On 09/07/2010 03:15 PM, Steven Schveighoffer wrote:
On Tue, 07 Sep 2010 08:56:15 -0400, Jacob Carlborg <d...@me.com> wrote:

On 2010-09-07 14:49, Steven Schveighoffer wrote:
On Sun, 05 Sep 2010 09:40:59 -0400, BLS <windev...@hotmail.de> wrote:

On 05/09/2010 02:16, Jonathan M Davis wrote:
void foo(T)(T[] collection, T elem)
{
// Blah, whatever
}


I am curious, how this will look and feel once inout is working ?

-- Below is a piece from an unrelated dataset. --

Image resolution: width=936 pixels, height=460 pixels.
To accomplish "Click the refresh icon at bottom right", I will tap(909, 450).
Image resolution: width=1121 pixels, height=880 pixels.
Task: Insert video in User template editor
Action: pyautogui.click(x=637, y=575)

inout void foo(T)(inout(T)[] collection, inout T elem)
{
// Blah, whatever}
}


inout void doesn't make any sense. You can't have a const void or
immutable void.

Now, if foo is a member function, then inout applies to the "this"
pointer, but even then, you need a return type other than void for inout
to be used.

-Steve

inout is only used when you want to return the same constness
(mutable, const, immutable) as you passed in to the function. If you
don't want that, or don't want to return anything then const(T)[] is
what you want. It will accept mutable, const and immutable.

Yes, exactly. This is why inout functions cannot return void.

-Steve

Hmm.

class C {
    void foo(void delegate(inout(C)) f) inout {
        f(this);
    }
}

Am I missing something?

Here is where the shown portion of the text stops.